Tout se passe comme si pour supprimer l’insatisfaction et l‘inquiétude des hommes, il n’y avait d’autre solution que d’éliminer physiquement celui qui propose un chemin de vie. C’est déjà ce que nous faisait entendre hier le Livre de la Sagesse. Cela fut aussi l’expérience du prophète Jérémie.
Après la mort du roi Josias dont il était proche, Jérémie poursuivit sa mission de prophète sous le règne de ses deux fils mais après la première prise de Jérusalem par les Babyloniens, les tensions devinrent de plus en plus vives parmi les Judéens. Jérémie les presse de choisir une conduite qui soit à la hauteur des attentes de l’Éternel. Il demande de façon significative que soient affranchis les esclaves, entrant en conflit ouvert avec les grands propriétaires. La révolte gronde. Les puissants s’inquiètent et les princes dirent au roi Sédécias : « Que cet homme soit mis à mort : en parlant comme il le fait, il démoralise tout ce qui reste de combattants dans la ville, et toute la population. Ce n’est pas le bonheur du peuple qu’il cherche, mais son malheur. » Le roi Sédécias répondit : « Il est entre vos mains, et le roi ne peut rien contre vous ! » Alors ils se saisirent de Jérémie et le jetèrent dans la citerne de Melkias, fils du roi, dans la cour de garde. On le descendit avec des cordes. Dans cette citerne il n’y avait pas d’eau, mais de la boue, et Jérémie enfonça dans la boue. » (Jr 38, 4-6).
Jérémie n’en veut pas au Seigneur de cette suite continuelle de brimades et d’humiliations qui font cortège à son ministère. Nous l’avons entendu : il rend grâce au Seigneur de l’avoir averti et de lui avoir décillé les yeux devant les manœuvres des puissants. Innocent de leurs menées, il se compare à un agneau que l’on emmène à l’abattoir. Un Autre pareillement, pour avoir porté la parole incandescente de l’Éternel, sera mené à la mort et mourra sur le bois à l’heure où précisément on égorgeait dans le Temple les agneaux pour la fête de la Pâque.
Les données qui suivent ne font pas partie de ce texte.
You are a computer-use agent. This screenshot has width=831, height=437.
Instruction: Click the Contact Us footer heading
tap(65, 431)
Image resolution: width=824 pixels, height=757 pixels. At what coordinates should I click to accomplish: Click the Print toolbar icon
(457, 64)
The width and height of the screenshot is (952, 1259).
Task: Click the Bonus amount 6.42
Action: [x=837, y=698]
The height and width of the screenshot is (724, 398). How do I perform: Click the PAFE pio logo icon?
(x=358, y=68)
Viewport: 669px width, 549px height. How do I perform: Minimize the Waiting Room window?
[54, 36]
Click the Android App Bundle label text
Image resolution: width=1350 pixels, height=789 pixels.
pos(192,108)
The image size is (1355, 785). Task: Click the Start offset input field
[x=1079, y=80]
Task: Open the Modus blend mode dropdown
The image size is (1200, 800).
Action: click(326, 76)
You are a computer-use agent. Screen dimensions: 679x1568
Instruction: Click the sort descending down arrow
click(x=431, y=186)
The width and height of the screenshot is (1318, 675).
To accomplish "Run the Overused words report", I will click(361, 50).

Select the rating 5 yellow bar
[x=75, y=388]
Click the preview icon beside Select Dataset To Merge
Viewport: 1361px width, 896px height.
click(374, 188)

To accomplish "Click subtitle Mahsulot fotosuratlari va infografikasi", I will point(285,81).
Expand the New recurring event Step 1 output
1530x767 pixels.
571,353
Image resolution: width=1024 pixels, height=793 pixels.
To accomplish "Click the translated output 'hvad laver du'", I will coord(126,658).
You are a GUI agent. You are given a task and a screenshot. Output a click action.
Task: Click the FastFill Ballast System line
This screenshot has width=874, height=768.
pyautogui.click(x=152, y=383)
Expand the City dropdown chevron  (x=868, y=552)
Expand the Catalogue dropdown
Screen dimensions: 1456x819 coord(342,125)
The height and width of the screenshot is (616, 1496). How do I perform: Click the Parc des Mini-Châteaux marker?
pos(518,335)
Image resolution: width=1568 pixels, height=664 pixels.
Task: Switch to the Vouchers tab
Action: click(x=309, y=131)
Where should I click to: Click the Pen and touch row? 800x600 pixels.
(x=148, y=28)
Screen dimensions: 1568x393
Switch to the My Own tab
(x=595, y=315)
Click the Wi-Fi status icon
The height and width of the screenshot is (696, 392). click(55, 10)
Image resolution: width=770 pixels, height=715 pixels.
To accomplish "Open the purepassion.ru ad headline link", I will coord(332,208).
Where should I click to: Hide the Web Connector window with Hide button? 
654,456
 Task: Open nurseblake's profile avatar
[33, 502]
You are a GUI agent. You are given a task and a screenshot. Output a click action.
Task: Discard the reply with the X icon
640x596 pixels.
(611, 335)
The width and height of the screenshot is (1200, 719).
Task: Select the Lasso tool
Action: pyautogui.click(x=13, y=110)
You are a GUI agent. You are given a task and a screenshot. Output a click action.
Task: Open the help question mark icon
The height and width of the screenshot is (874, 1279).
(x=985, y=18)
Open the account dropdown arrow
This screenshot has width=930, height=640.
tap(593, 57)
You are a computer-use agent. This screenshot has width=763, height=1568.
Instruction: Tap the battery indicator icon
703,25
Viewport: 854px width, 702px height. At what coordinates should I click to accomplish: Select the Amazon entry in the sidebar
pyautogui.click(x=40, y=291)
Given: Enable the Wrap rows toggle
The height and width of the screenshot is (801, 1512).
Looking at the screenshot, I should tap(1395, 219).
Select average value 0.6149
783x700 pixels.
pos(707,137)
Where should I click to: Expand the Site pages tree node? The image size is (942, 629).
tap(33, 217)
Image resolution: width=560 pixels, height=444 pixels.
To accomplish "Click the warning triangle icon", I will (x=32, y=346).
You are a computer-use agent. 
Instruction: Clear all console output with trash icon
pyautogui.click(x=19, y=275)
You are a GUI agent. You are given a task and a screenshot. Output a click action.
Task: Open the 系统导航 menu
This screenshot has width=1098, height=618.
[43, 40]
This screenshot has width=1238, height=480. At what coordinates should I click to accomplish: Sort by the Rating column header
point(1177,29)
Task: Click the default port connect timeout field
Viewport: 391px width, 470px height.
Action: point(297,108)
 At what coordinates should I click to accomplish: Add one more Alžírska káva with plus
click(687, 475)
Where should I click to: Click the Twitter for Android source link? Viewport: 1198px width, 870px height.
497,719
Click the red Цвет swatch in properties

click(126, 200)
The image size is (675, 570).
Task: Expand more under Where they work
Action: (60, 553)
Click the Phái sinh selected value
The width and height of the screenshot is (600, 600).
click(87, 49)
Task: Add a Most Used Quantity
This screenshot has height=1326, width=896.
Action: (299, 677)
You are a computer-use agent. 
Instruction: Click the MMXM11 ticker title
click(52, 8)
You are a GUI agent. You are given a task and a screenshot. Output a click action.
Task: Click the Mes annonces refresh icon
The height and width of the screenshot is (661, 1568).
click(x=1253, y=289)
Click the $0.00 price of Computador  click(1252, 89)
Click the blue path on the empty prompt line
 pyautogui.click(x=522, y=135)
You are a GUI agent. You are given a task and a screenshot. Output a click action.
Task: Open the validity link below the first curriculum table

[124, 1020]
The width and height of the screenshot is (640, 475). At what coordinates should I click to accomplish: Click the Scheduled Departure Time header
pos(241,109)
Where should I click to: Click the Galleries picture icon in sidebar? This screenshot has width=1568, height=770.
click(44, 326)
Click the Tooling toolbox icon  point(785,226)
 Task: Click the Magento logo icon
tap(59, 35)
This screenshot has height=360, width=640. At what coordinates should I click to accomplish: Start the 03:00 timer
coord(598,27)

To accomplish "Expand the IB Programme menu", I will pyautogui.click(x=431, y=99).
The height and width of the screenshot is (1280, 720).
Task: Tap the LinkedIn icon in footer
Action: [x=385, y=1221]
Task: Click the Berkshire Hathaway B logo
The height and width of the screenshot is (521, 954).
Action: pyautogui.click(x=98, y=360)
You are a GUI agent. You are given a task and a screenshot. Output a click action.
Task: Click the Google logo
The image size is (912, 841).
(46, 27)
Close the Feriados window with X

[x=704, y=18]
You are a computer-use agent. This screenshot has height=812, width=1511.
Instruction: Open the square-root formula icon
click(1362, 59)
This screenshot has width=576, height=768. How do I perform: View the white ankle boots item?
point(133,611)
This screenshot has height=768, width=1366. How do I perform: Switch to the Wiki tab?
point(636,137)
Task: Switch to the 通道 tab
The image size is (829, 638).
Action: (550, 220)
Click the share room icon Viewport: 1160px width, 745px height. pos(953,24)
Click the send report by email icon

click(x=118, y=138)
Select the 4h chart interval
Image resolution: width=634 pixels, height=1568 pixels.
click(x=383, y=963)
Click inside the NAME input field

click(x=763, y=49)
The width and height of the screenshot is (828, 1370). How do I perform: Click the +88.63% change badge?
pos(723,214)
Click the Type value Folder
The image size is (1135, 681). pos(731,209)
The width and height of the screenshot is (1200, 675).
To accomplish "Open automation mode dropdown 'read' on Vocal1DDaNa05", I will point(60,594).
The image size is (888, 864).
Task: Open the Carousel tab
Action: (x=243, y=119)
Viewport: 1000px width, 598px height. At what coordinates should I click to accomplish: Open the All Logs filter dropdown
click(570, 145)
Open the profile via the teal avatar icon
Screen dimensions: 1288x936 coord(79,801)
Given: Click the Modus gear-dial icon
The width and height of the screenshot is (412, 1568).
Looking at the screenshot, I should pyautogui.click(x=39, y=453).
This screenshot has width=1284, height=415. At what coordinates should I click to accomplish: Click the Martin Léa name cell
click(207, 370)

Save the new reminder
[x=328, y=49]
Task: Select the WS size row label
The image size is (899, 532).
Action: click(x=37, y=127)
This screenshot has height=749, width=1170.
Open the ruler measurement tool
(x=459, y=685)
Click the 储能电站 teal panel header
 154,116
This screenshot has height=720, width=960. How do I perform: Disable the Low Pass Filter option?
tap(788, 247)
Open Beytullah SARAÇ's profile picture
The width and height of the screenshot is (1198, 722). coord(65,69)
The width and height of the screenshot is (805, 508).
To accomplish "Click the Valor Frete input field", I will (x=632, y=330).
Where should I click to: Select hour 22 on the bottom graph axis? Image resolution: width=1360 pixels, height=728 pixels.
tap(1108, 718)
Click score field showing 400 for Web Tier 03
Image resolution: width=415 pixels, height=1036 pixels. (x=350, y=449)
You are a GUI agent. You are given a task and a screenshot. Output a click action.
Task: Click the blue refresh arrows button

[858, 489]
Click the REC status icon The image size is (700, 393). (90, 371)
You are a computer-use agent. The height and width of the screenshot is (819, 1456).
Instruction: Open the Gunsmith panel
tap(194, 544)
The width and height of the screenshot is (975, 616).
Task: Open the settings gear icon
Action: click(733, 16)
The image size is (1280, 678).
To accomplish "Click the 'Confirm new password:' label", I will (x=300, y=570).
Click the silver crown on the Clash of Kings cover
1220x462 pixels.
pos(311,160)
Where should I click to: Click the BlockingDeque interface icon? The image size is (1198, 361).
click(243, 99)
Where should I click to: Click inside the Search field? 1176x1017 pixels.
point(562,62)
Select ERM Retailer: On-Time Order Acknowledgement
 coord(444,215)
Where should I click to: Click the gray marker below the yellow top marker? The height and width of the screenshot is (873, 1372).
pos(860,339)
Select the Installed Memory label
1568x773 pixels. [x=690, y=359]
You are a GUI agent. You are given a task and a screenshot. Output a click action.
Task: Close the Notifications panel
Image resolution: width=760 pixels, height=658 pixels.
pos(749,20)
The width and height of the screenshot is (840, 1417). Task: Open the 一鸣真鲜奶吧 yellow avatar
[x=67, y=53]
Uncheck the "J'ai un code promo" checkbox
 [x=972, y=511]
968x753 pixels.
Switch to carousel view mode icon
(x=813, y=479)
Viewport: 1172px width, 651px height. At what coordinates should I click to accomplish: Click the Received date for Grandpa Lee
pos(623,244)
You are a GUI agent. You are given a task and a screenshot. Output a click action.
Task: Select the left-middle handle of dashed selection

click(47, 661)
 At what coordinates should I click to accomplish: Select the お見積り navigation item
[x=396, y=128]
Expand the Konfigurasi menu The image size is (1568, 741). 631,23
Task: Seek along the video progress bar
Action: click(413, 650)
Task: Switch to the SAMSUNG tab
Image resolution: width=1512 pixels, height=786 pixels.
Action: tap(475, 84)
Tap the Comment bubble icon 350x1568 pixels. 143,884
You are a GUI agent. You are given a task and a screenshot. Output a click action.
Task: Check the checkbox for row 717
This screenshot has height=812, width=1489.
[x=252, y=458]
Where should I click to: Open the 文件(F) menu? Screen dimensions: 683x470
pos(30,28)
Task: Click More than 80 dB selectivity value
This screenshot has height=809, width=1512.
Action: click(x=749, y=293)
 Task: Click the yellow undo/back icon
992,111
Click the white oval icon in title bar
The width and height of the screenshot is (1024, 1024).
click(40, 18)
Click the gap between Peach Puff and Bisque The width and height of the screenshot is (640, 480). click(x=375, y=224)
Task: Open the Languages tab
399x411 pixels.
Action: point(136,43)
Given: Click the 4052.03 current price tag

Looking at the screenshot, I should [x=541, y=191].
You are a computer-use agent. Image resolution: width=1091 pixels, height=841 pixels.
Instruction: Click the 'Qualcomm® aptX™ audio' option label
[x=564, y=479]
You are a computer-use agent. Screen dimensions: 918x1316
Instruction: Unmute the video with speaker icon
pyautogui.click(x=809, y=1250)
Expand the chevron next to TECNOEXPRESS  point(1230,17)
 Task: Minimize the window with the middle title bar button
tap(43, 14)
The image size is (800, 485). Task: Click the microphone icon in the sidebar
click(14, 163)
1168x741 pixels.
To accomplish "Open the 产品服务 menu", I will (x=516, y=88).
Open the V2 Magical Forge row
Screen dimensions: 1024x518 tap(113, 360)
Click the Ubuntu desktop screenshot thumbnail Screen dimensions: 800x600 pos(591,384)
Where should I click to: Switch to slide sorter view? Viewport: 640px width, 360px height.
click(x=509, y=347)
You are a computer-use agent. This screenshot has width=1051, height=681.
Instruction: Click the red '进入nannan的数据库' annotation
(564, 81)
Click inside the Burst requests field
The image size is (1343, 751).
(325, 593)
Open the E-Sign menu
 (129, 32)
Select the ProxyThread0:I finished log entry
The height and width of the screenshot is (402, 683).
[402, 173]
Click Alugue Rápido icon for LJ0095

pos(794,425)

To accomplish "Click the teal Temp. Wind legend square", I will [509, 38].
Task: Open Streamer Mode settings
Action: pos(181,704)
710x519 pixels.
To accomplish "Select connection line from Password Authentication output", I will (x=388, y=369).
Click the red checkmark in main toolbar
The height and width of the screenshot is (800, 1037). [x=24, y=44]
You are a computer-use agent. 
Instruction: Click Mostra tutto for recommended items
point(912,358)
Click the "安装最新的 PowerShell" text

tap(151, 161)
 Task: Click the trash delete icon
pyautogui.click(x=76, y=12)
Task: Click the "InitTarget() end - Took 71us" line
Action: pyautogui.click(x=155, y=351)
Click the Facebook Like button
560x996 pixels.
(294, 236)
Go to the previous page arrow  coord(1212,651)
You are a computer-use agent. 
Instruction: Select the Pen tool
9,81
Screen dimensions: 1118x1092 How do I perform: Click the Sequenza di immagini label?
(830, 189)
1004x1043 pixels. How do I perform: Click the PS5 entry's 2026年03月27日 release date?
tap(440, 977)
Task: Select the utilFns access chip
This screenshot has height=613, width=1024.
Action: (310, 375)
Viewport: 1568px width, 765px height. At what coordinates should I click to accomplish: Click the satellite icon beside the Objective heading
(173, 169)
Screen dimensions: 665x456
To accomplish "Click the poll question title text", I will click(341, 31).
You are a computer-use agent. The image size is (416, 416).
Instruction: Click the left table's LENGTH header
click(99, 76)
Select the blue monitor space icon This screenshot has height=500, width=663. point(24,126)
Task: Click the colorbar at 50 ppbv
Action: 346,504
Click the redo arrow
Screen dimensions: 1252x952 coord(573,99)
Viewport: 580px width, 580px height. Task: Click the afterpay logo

Aux yeux de l’Éternel, la mort du Juste se dévoilera comme le sacrifice unique et infiniment précieux qui fera passer notre humanité en son cœur de Père. Folie des puissants qui en mettant à mort le Juste, pensaient effacer de la terre toute référence à la justice, toute possibilité de justice. « Coupons l’arbre à la racine. » Si la prophétie de Jérémie désigne déjà l’arbre de la Croix, elle découvre aussi les desseins absurdes des méchants : cet arbre qu’ils s’échinent à abattre, n’est autre que l’Arbre de la Vie, l’Arbre célébré par le Psaume premier. Plutôt mourir dans sa folie que de consentir à saisir la main que Dieu nous tend.
Et Jérémie de clamer sa foi en la justice de son Dieu : « Seigneur de l’univers, toi qui juges avec justice, qui scrutes les reins et les cœurs, fais-moi voir la revanche que tu leur infligeras, car c’est à toi que j’ai remis ma cause. » Alors qu’il s’enfonçait lentement dans les boues de la citerne, Jérémie sera sauvé in-extremis par un étranger, un Éthiopien qui pressera le roi Sédécias de le faire délivrer. Jérémie verra la chute et la destruction totale de Jérusalem par les Babyloniens. A l’heure ultime, un Autre se tournera vers l’Éternel en désignant ses bourreaux : « Père, pardonne-leur : ils ne savent pas ce qu’ils font » (Lc 23, 34).